Secrets of Black Philadelphia: Germantown
Right now, it's mostly historians and archaeologists who know the story of Ona Judge. But when word gets out about her extraordinary place in our nation's history, you have to think Halle Berry will be clamoring for the lead in the movie.
PERSON: Ona Judge
Right now, it's mostly historians and archaeologists who know the story of Ona Judge. But when word gets out about her extraordinary place in our nation's history, you have to think Halle Berry will be clamoring for the lead in the movie.
One of the nine Africans that George Washington enslaved to serve his household in Philadelphia, Judge also is one of the two who ran away.
(A cook named Hercules is the other, in case Denzel is reading.)
Historical research shows that Judge slipped out one evening in 1796 as George and Martha Washington sat down to dinner, then boarded a ship to New Hampshire — with the aid of our city's free black citizenry, according to Mary Jenkins, a park ranger and historian at Independence National Historical Park.
Judge, a favored handmaiden to Martha Washington, was charged with coiffing her hair and ironing her clothes. Judge once was taken to the circus as a special treat.
After she fled, the president tried to lure her back to privileged servitude. She said no. He then sent an emissary to New Hampshire to take her back by force. She hid until he gave up.
Judge was poor and her life in New England was hard. Her husband and three children died before she did. But when asked by a newspaper reporter in 1845 whether she had any regrets, she said, "No, I am free."
Besides working at the president's house in Old City, Judge, Hercules and two other slaves — Austin and Moll — accompanied the first family to the "Germantown White House" during the summer of 1794. When the historic home reopens this April after major renovations, Judge's story will be told there.
As part of the grand reopening of what's formally called the Deshler-Morris House (5442 Germantown Ave.), the National Park Service commissioned the illustration that you see here to depict what Judge might have looked like. Sadly, no artist of her day seems to have sketched her, so it's just a guess.
PLACE: Aces Museum
Ten years ago, a stranger on a plane showed Dr. Althea Hankins an old flier for a USO dance for black World War II soldiers. He wanted to know if she was familiar with the dance hall, Parker Hall, at 5801 Germantown Ave.
Hankins had never heard of it. But as wild coincidence would have it, she owned the building where the black USO hall had been. Her medical practice is on the ground floor.
Hankins and some helpers hammered through drywall that had hidden the stairs to the building's top floor and rediscovered the amazing space — now an official addition to historic Germantown's tourist sites.

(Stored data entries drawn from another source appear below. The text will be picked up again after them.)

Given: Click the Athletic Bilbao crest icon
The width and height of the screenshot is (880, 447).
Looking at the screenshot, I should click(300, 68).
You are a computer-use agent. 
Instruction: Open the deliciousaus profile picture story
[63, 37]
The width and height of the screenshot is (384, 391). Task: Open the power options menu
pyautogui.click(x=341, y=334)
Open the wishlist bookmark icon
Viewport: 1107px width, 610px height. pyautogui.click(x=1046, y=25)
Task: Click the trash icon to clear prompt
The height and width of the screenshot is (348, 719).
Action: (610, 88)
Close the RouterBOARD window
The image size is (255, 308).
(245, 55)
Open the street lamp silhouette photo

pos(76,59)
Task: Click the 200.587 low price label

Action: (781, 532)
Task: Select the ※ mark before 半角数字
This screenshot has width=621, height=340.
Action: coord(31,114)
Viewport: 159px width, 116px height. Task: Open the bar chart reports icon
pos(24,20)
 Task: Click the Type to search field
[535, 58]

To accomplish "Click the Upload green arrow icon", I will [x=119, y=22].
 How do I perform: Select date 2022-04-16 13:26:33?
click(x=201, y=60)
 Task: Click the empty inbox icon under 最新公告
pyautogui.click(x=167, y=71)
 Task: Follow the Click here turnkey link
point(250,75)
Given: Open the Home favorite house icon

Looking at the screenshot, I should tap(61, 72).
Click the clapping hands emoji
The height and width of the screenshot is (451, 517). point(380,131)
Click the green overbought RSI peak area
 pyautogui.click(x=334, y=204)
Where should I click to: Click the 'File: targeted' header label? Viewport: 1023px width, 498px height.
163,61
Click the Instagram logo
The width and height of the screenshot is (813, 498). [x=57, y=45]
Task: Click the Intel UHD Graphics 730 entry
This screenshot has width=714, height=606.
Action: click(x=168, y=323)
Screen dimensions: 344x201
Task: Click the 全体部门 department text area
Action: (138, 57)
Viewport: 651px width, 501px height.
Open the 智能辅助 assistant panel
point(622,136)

She and her colleagues then added context by assembling facts and figures about blacks and other minorities in World War II, along with historic photos and a few period artifacts. They'll be offering tours of the assemblage — called the Aces Museum — on Tuesdays and Thursdays from noon to 5 p.m. beginning Feb. 24.
The museum is on the shabby side, owing to limited funds. But the vast, airy dance hall is spectacular. Don't miss the wood-paneled lounge off to the side, where the coat-check tags from the soldiers' dates' minks still hang, a half-century after the last dance.
Admission by donation, with $10 suggested for adults and $7 suggested for children.
THING: Trapdoor, Johnson House Historic Site
The Johnson House, at 6306 Germantown Ave., is a well-kept secret. You can count on one hand the number of visitors, outside of school groups, who come during any given week.
That's a shame, because the house is one of Philadelphia's few intact stops on the Underground Railroad. Tour guide Jim Crichton says it's likely that more than a thousand freedom seekers slept in the Quaker household on their way from the slave states to Canada.
The most secretive spot in the house is the trapdoor in the attic above the kitchen. At least once, Crichton says, a group of Underground Railroad passengers climbed out the escape hatch and lay silently on the roof while a sheriff searched the house for them.
Along with its clandestine role on the Underground Railroad, the Johnson House was publicly a hotbed of the abolitionist movement. Luminaries like Lucretia Mott used to rabble-rouse in the downstairs drawing room. *
Admission is $5 for adults, $3 for seniors and children age 12 and older, and $2 for younger children. Open Thursdays and Fridays from 10 a.m. to 4 p.m. and Saturdays from 1 to 4 p.m.